The European Commission is hoping to boost production of homegrown raw materials needed for green energy, to reduce the troubled continent’s reliance on Russian natural gas.
Its early stage plans would lower regulatory barriers to mining critical materials such as lithium, cobalt and graphite, according to The Financial Times.
These critical minerals are needed for wind farms, solar panels and electric vehicles – which are essential to lowering carbon emissions.
The European Union’s (EU) dependency on overseas minerals has put pressure on its renewables plans with supply shortages and disruptions have driven up commodity prices this year.

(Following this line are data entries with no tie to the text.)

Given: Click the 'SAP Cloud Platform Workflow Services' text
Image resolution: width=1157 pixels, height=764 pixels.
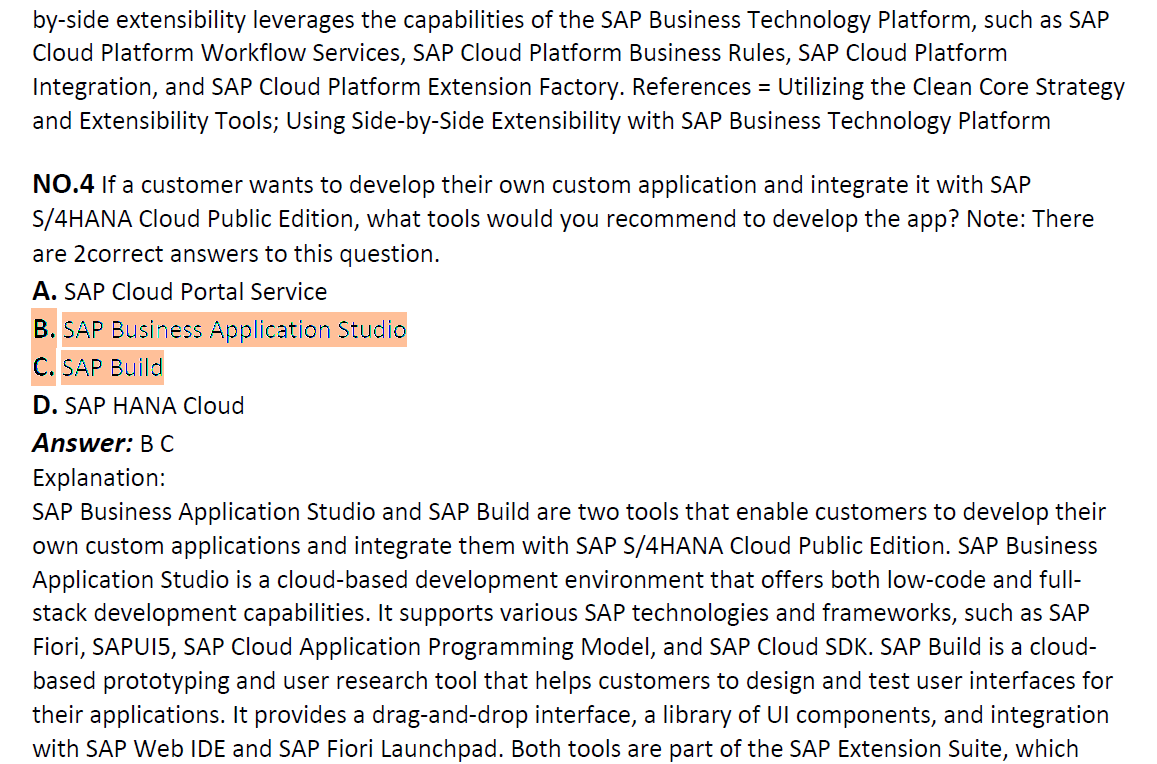Looking at the screenshot, I should 216,53.
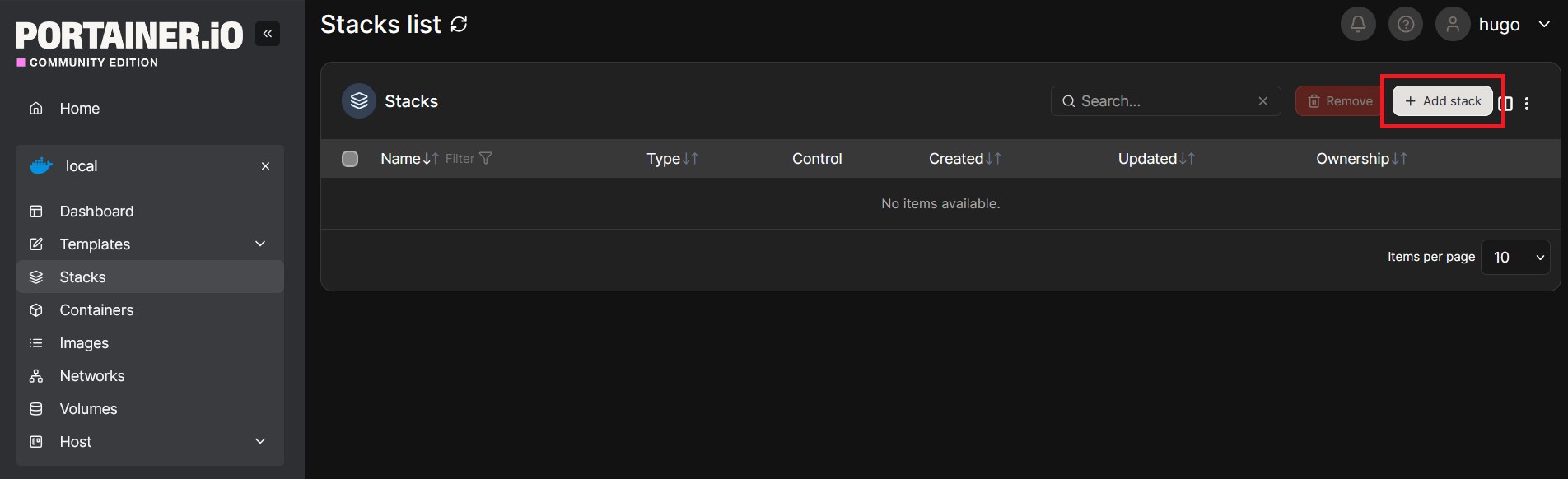Refresh the Stacks list
This screenshot has width=1568, height=479.
tap(459, 25)
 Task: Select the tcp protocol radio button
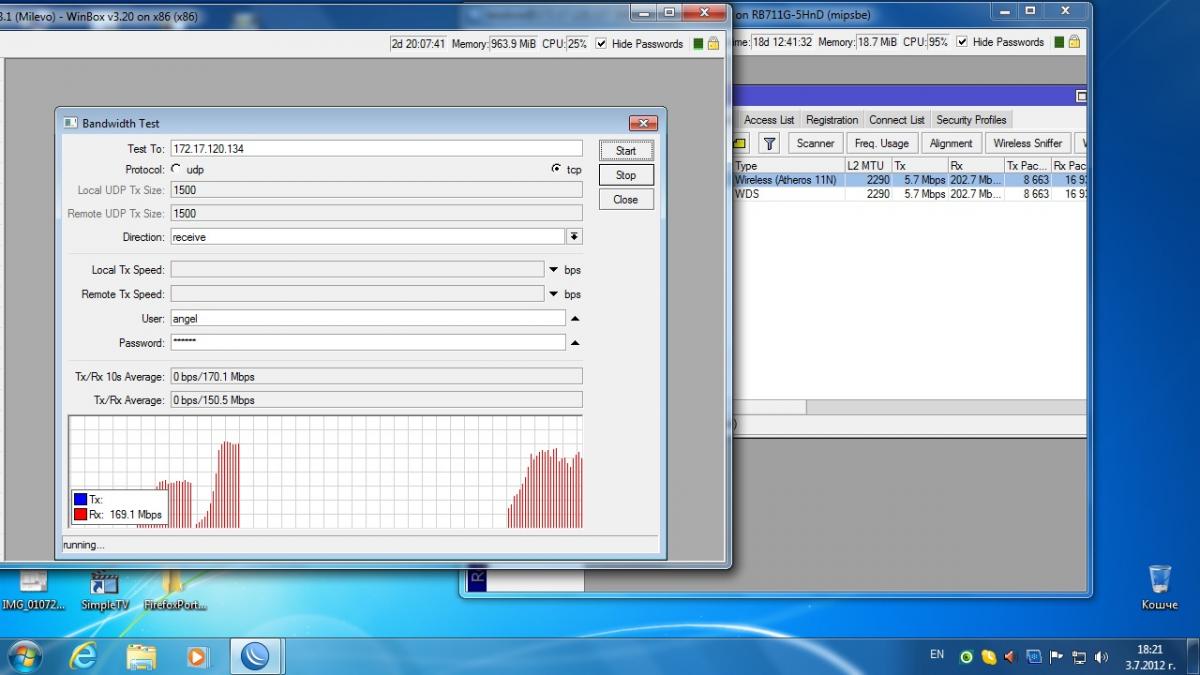[556, 169]
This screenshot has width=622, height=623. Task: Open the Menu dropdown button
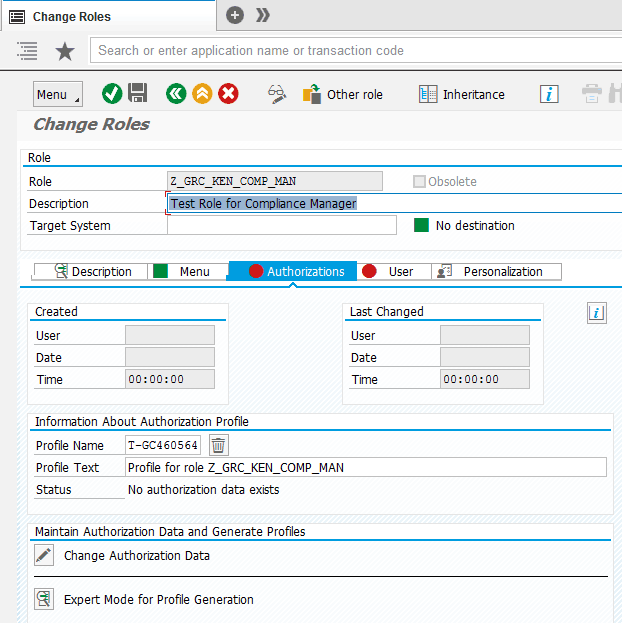[x=57, y=94]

The bloc’s executive arm has been raising concerns over the country’s dependence on foreign vendors prior to Russia’s invasion of Ukraine in February/
By the end of the decade, EU demand for rare earth materials for wind turbines will increase fivefold, according to the commission, but global supply is only projected to double.

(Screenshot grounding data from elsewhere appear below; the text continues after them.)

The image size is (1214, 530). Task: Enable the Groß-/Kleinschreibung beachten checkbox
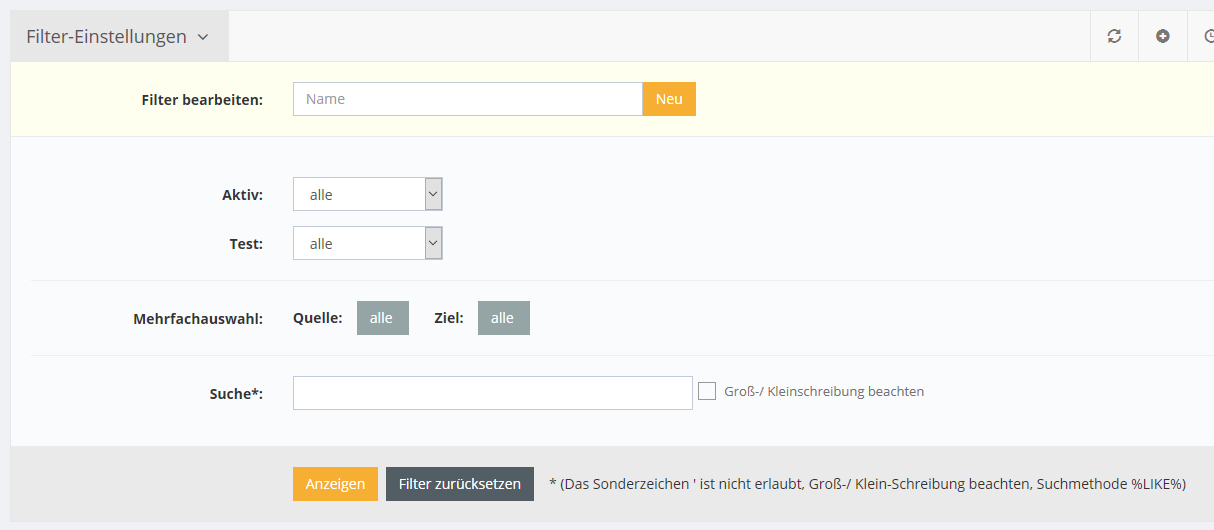707,391
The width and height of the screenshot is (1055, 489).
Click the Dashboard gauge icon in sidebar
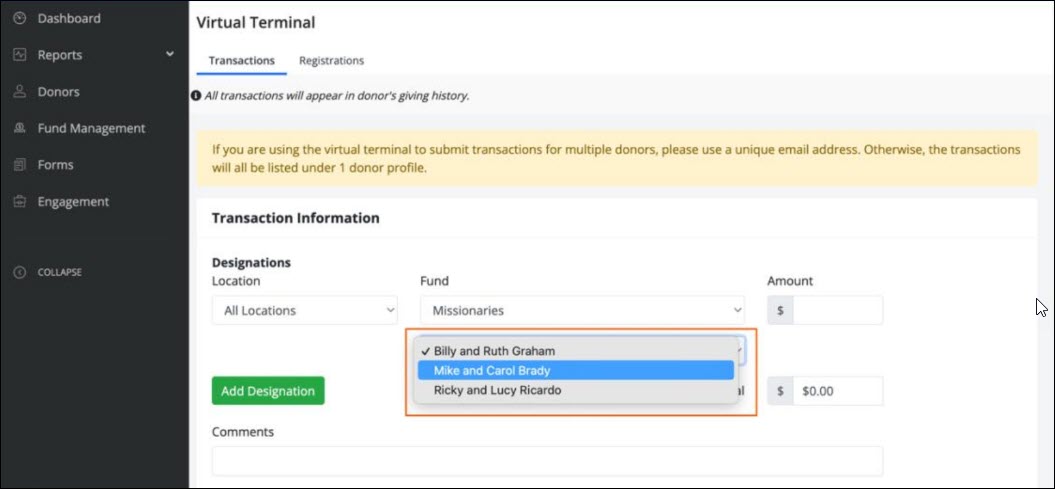point(19,18)
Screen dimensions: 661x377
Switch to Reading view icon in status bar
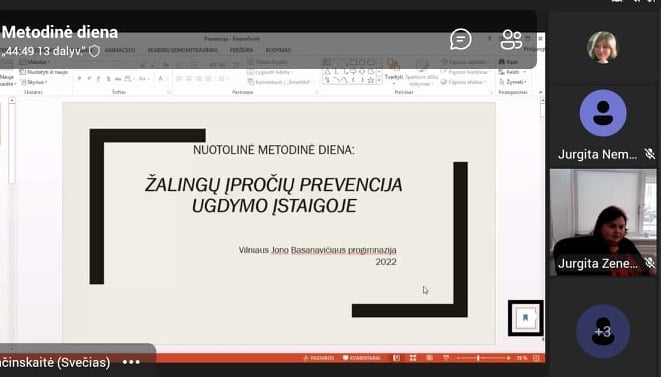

In particular, demand for lithium is expected to spike.
According to the EU’s Joint Research Centre, it is likely to be almost 60 times as high as current consumption over the next three decades,
Earlier this year, EU industry commissioner Thierry Breton said: “Demand is increasing dramatically due to the digital and green transition of our society, but we are too often almost entirely dependent on imports, while the geopolitics of supply chains are increasingly unstable.”
He argued this would require an “open debate” about more mining, processing, refining and recycling in Europe.
This would involve discussions over the environmental impact of importing vast amounts of resources from third countries.
A recent report from the JRC Europe’s potential resources were under-explored, with the lowest investment in mining activities of any big region.
However, demand is growing.
The EU’s target is for renewables is to produce 32 per cent of the bloc’s energy by the end of the decade.
This could increase to 40 per cent or even 45 per cent depending on the outcome of negotiations in European Parliament gets its way in negotiations.